Each line below should be restated word for word.

[Records from a dataset]
╭──

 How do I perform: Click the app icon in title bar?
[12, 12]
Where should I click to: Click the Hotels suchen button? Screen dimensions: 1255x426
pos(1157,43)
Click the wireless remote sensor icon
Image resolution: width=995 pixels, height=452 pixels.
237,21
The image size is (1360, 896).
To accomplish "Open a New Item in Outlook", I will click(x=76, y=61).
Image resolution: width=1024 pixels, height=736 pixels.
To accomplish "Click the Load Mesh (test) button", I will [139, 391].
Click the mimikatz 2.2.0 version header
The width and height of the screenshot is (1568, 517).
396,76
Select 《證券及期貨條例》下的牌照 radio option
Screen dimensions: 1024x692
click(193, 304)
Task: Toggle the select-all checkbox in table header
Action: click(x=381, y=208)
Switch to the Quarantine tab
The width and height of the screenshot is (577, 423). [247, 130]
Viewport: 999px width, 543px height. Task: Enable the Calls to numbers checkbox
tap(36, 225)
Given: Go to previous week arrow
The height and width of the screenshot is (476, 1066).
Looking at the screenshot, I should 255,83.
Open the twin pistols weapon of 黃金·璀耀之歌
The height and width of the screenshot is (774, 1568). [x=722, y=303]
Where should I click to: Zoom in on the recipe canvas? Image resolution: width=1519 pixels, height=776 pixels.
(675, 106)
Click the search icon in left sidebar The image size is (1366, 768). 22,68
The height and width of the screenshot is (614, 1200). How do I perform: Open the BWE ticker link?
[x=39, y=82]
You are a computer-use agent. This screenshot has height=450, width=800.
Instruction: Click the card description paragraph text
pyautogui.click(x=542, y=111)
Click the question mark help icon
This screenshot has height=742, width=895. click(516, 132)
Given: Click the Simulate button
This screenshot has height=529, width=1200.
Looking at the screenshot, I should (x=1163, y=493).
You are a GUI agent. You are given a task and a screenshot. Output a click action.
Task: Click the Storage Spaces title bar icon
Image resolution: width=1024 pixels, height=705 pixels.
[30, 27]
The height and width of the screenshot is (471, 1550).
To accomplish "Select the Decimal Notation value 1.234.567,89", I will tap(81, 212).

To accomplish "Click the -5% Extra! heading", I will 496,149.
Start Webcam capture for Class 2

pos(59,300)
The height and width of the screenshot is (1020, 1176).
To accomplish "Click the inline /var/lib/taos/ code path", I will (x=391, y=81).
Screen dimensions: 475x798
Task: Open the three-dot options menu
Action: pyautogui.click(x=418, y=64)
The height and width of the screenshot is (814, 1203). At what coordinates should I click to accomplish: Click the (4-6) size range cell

╰──

RESULT OF THE EXERCISE
 How do I perform: Click the app icon in title bar?
[12, 12]
Where should I click to: Click the Hotels suchen button? Screen dimensions: 1255x426
pos(1157,43)
Click the wireless remote sensor icon
Image resolution: width=995 pixels, height=452 pixels.
237,21
The image size is (1360, 896).
To accomplish "Open a New Item in Outlook", I will click(x=76, y=61).
Image resolution: width=1024 pixels, height=736 pixels.
To accomplish "Click the Load Mesh (test) button", I will [139, 391].
Click the mimikatz 2.2.0 version header
The width and height of the screenshot is (1568, 517).
396,76
Select 《證券及期貨條例》下的牌照 radio option
Screen dimensions: 1024x692
click(193, 304)
Task: Toggle the select-all checkbox in table header
Action: click(x=381, y=208)
Switch to the Quarantine tab
The width and height of the screenshot is (577, 423). [247, 130]
Viewport: 999px width, 543px height. Task: Enable the Calls to numbers checkbox
tap(36, 225)
Given: Go to previous week arrow
The height and width of the screenshot is (476, 1066).
Looking at the screenshot, I should 255,83.
Open the twin pistols weapon of 黃金·璀耀之歌
The height and width of the screenshot is (774, 1568). [x=722, y=303]
Where should I click to: Zoom in on the recipe canvas? Image resolution: width=1519 pixels, height=776 pixels.
(675, 106)
Click the search icon in left sidebar The image size is (1366, 768). 22,68
The height and width of the screenshot is (614, 1200). How do I perform: Open the BWE ticker link?
[x=39, y=82]
You are a computer-use agent. This screenshot has height=450, width=800.
Instruction: Click the card description paragraph text
pyautogui.click(x=542, y=111)
Click the question mark help icon
This screenshot has height=742, width=895. click(516, 132)
Given: Click the Simulate button
This screenshot has height=529, width=1200.
Looking at the screenshot, I should (x=1163, y=493).
You are a GUI agent. You are given a task and a screenshot. Output a click action.
Task: Click the Storage Spaces title bar icon
Image resolution: width=1024 pixels, height=705 pixels.
[30, 27]
The height and width of the screenshot is (471, 1550).
To accomplish "Select the Decimal Notation value 1.234.567,89", I will tap(81, 212).

To accomplish "Click the -5% Extra! heading", I will 496,149.
Start Webcam capture for Class 2

pos(59,300)
The height and width of the screenshot is (1020, 1176).
To accomplish "Click the inline /var/lib/taos/ code path", I will (x=391, y=81).
Screen dimensions: 475x798
Task: Open the three-dot options menu
Action: pyautogui.click(x=418, y=64)
The height and width of the screenshot is (814, 1203). At what coordinates should I click to accomplish: Click the (4-6) size range cell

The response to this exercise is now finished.